7. Considérant qu'il résulte des dispositions des articles L. 223-3 et R. 223-3 du code de la route que l'administration ne peut légalement prendre une décision retirant des points affectés à un permis de conduire à la suite d'une infraction dont la réalité a été établie que si l'auteur de l'infraction s'est vu préalablement délivrer par elle un document contenant les informations prévues auxdits articles, lesquelles constituent une garantie essentielle permettant à l'intéressé de contester la réalité de l'infraction et d'en mesurer les conséquences sur la validité de son permis ; qu'il appartient à l'administration d'apporter la preuve, par tout moyen, qu'elle a satisfait à cette obligation d'information ;

8. Considérant que le ministre de l'intérieur, qui a retiré deux fois un point et deux points du permis de conduire de M. B... à la suite des infractions commises les 19 décembre 2007, 20 janvier 2008 et 2 mai 2008, ne produit aucun document justifiant qu'il aurait satisfait aux exigences d'information préalable prévues par les dispositions des articles L. 223-3 et R. 223-3 du code de la route ; que s'il ressort du relevé d'information intégral extrait du système national du permis de conduire que les infractions commises par M. B... les 19 décembre 2007, 20 janvier 2008 et 2 mai 2008 ont donné lieu, en application des dispositions de l'article 529-2 du code de procédure pénale, à défaut du paiement de l'amende forfaitaire ou du dépôt régulier d'une requête tendant à son exonération, à l'émission de titres exécutoires d'amendes forfaitaires majorées devenus définitifs respectivement les 15 avril 2008, 1er avril 2008 et 14 août 2008, cette seule circonstance, qui établit la réalité de ces infractions en application des dispositions du quatrième alinéa de l'article L. 223-1 du code la route, n'est toutefois pas de nature à établir que M. B... aurait reçu l'information prévue par les dispositions des articles L. 223-3 et R. 223-3 du même code ; qu'il en résulte que les décisions de retrait de points consécutives auxdites infractions sont intervenues à l'issue d'une procédure irrégulière ;

Sur la légalité de la décision en date du 5 novembre 2010 constatant la perte de validité du permis de conduire :

9. Considérant que le ministre a prononcé, par la décision du 5 novembre 2010, le retrait d'un total de douze points du permis de conduire de M. B... ; que compte tenu de l'illégalité des décisions retirant un, un et deux points du permis de conduire de l'intéressé à la suite des infractions commises les 19 décembre 2007, 20 janvier 2008 et 2 mai 2008, l'intéressé disposait à la date de la décision contestée d'un capital de quatre points ;

10. Considérant qu'il résulte de ce qui précède que le ministre de l'intérieur n'est pas fondé à soutenir que c'est à tort que, par le jugement attaqué, le magistrat désigné par le président du tribunal administratif de Rennes a annulé sa décision en date du 5 novembre 2010 en tant qu'elle constate la perte de validité du permis de conduire de M. B... et lui a enjoint de le restituer au préfet de son département de résidence ;

Sur les conclusions incidentes à fin d'injonction présentées par M.B... :

11. Considérant que le présent arrêt qui rejette le recours du ministre n'appelle pas d'autre mesure d'exécution que celle ordonnée par le premier juge ; que, par suite, les conclusions présentées par M. B... et tendant à ce qu'il soit enjoint au ministre de reconstituer le capital de points de son permis de conduire doivent être rejetées ;

DÉCIDE :

Article 1er : Le recours susvisé du ministre de l'intérieur et les conclusions à fin d'injonction présentées en appel par M. B...sont rejetés.

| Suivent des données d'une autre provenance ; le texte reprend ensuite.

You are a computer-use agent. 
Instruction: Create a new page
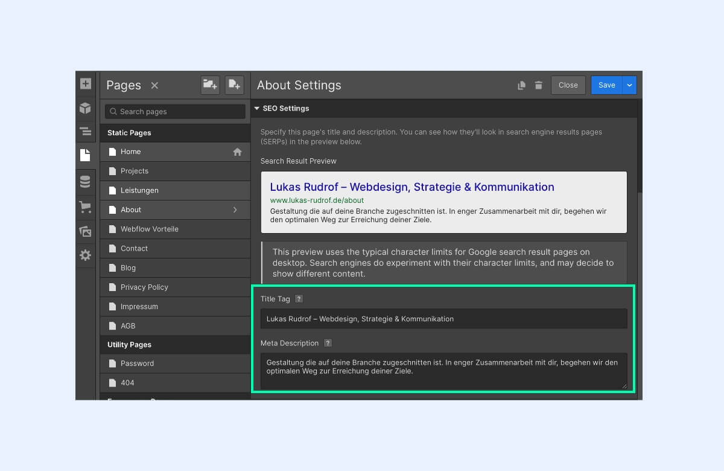click(x=234, y=85)
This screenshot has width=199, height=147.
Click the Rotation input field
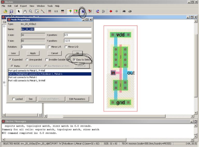[x=33, y=47]
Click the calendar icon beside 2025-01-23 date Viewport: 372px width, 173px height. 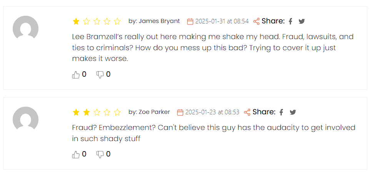[180, 112]
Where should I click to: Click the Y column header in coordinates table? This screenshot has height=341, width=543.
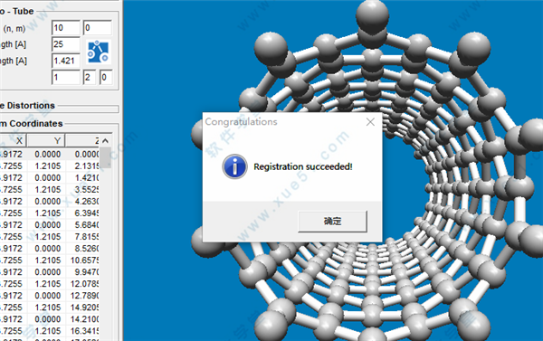coord(46,140)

Article 2 : Le présent arrêt sera notifié au ministre de l'intérieur et à M. A... B....

Délibéré après l'audience du 4 juillet 2013, à laquelle siégeaient :

- M. Piot, président de chambre,

- M. Francfort, président-assesseur,

- M. Monlaü, premier conseiller,

Lu en audience publique, le 25 juillet 2013.

Le rapporteur,

X. MONLAÜLe président,

J-M. PIOT

Le greffier,

E. HAUBOIS

La République mande et ordonne au ministre de l'intérieur en ce qui le concerne, et à tous huissiers de justice à ce requis en ce qui concerne les voies de droit commun contre les parties privées, de pourvoir à l'exécution de la présente décision.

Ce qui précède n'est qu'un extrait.